Wikimedia Research/Showcase/Archive/2018/03

March 2018

21 March 2018 Video: YouTube

Using Wikipedia categories for research: opportunities, challenges, and solutions

By Tiziano Piccardi, EPFL

The category network in Wikipedia is used by editors as a way to label articles and organize them in a hierarchical structure. This manually created and curated network of 1.6 million nodes in English Wikipedia generated by arranging the categories in a child-parent relation (i.e., Scientists-People, Cities-Human Settlement) allows researchers to infer valuable relations between concepts. A clean structure in this format would be a valuable resource for a variety of tools and application including automatic reasoning tools. Unfortunately, Wikipedia category network contains some "noise" since in many cases the association as subcategory does not define an is-a relation (Scientists is-a People vs. Billionaires‎ is-a Wealth). Inspired to develop a model for recommending sections to be added to the already existing Wikipedia articles, we developed a method to clean this network and to keep only the categories that have a high chance to be associated with their children by an is-a relation. The strategy is based on the concept of "pure" categories, and the algorithm uses the types of the attached articles to determine how homogenous the category is. The approach does not rely on any linguistic feature and therefore is suitable for all Wikipedia languages. In this talk, we will discuss the high-level overview of the algorithm and some of the possible applications for the generated network beyond article section recommendations.

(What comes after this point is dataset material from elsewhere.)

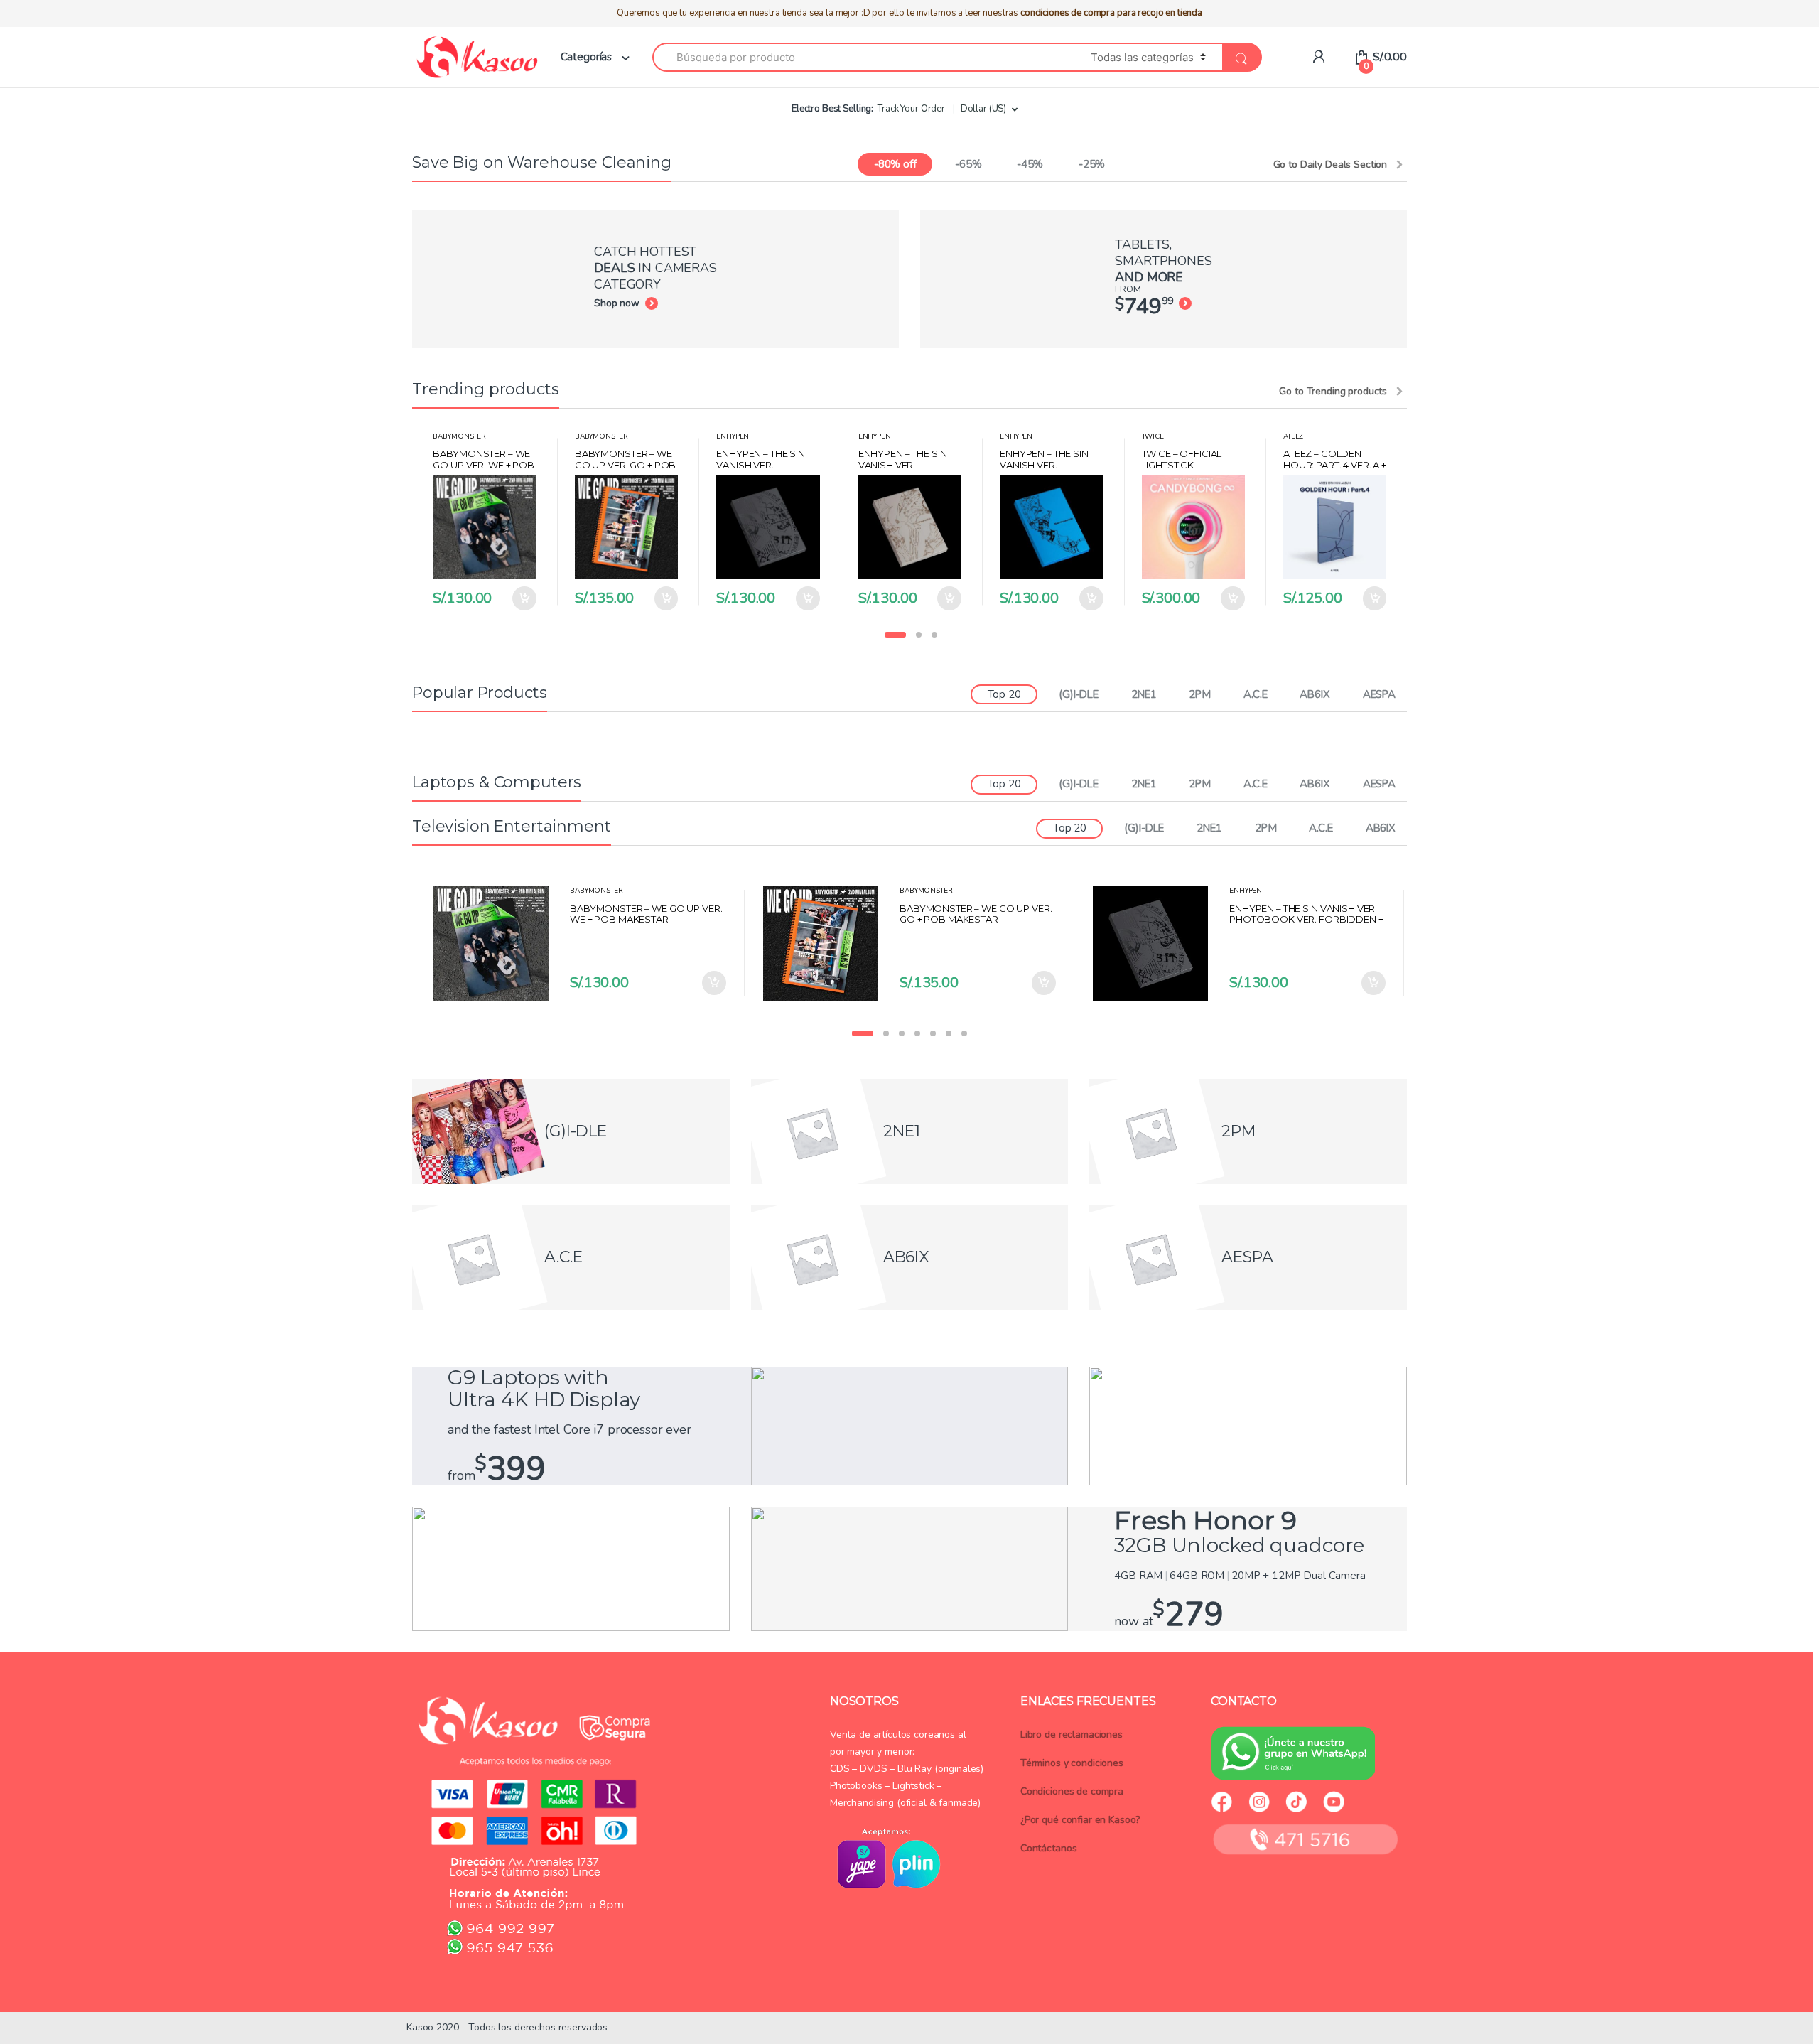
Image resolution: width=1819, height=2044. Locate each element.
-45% (1030, 164)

Beyond Automatic Translation: Aligning Wikipedia sections across multiple languages

By Diego Saez-Trumper

Sections are the building blocks of Wikipedia articles. For editors, they can be used as an entry point for creating and expanding articles. For readers, they enhance readability of Wikipedia content. In this talk, we present an ongoing research to align article sections across Wikipedia languages. We show how the available technology for automatic translations are not good enough for translating section titles. We then show a complementary approach for section alignment, using Wikidata and cross-lingual word embeddings. We will present some of the use-cases of a methodology for aligning sections across languages, including improved section recommendation, especially in medium to smaller size languages where the language itself may not contain enough signal about the structure of the articles and signals can be inferred from other larger Wikipedia languages.